Sport England's new strategy targets most inactive

New Sport England strategy 'Towards an Active Nation' triples investment to tackle inactivity, £250 million over four years as part of new strategy to support grassroots sport.

More than one in four people in England do less than 30 minutes of physical activity a week. But research shows that those who do the least activity stand to benefit the most, even if it's just small changes like gentle jogging, swimming or playing rounders in the park.

Read the strategy, Towards an Active Nation.

As well as continuing to support people who already play sport, there will be a much greater emphasis on groups who are typically much less active such as women, disabled people and those from disadvantaged backgrounds.

The strategy will help deliver against the five health, social and economic outcomes set out in the Government's Sporting Future strategy.

Key features of the new strategy are:

  1. Funding to get children and young people active from the age of five outside of the curriculum.
  2. Working with the sport sector to put customers at the heart of what they do, and using the principles of behaviour change to inform their work
  3. Piloting new ways of working locally by investing in up to 10 places in England – a mix of urban and rural areas
  4. Investing up to £30m in a new volunteering strategy, enabling more people to get the benefits of volunteering and attracting a new, more diverse range of volunteers
  5. Helping sport keep pace with the digital expectations of customers
  6. Working closely with governing bodies of sport and others who support people who already play regularly, to help them become more efficient, sustainable and diversify their sources of funding.

There will also be a simplified approach to funding, reducing the number of investment programmes from more than 20 down to seven.
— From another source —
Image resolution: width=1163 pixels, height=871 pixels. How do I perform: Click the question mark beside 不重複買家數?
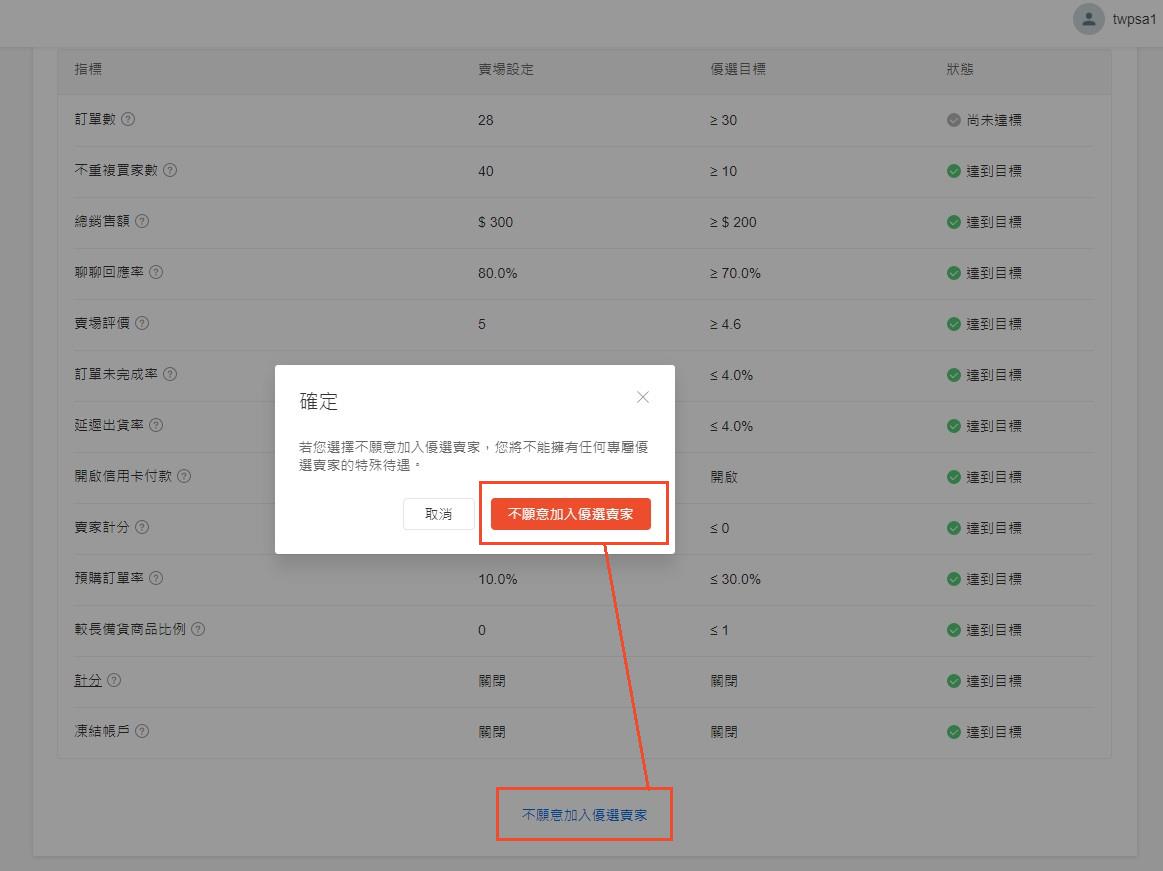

Sport England chief executive Jennie Price says: “In the next four years we're going to dedicate more time, expertise and over £250 million to tackling inactivity. 

“We will be the single largest national investor in projects for people to whom sport and physical activity is a distant thought, or not even on their radar.”

Nick Bitel, the Sport England chairman, said: “There is a considerable shift towards dealing with people who are currently inactive.” They include a disproportionate number of women, the elderly, the disabled and the poor.

The success of Sport England's 'This Girl Can' campaign demonstrated the effectiveness of targeting under-represented groups.

Funding for participation programmes will be focused on those proven to get people exercising, irrespective of the activity, as opposed to the current model of handouts to encourage national governing bodies to attract people to their own sport.

Bitel acknowledged the existing strategy had not resulted in “a major shift in behaviour” and that “a completely different mindset” was now required.

“We're trying to move it from the focus on the sport all the time. The lens is on the person,” he said, admitting that some governing bodies would inevitably end up with “reduced funding” from a £1 billion quadrennial budget which mirrors that of the current cycle.

But he said those who could demonstrate they had a role to play in the “mass market” could be spared cuts.

He added: “If those organisations have got a role to play in the mass market in getting people active – which is not necessarily something that they've been doing before – then we should work with them to try to get them to change their behaviours, change the way in which they deliver, change their thinking, so that they can help deliver these objectives.”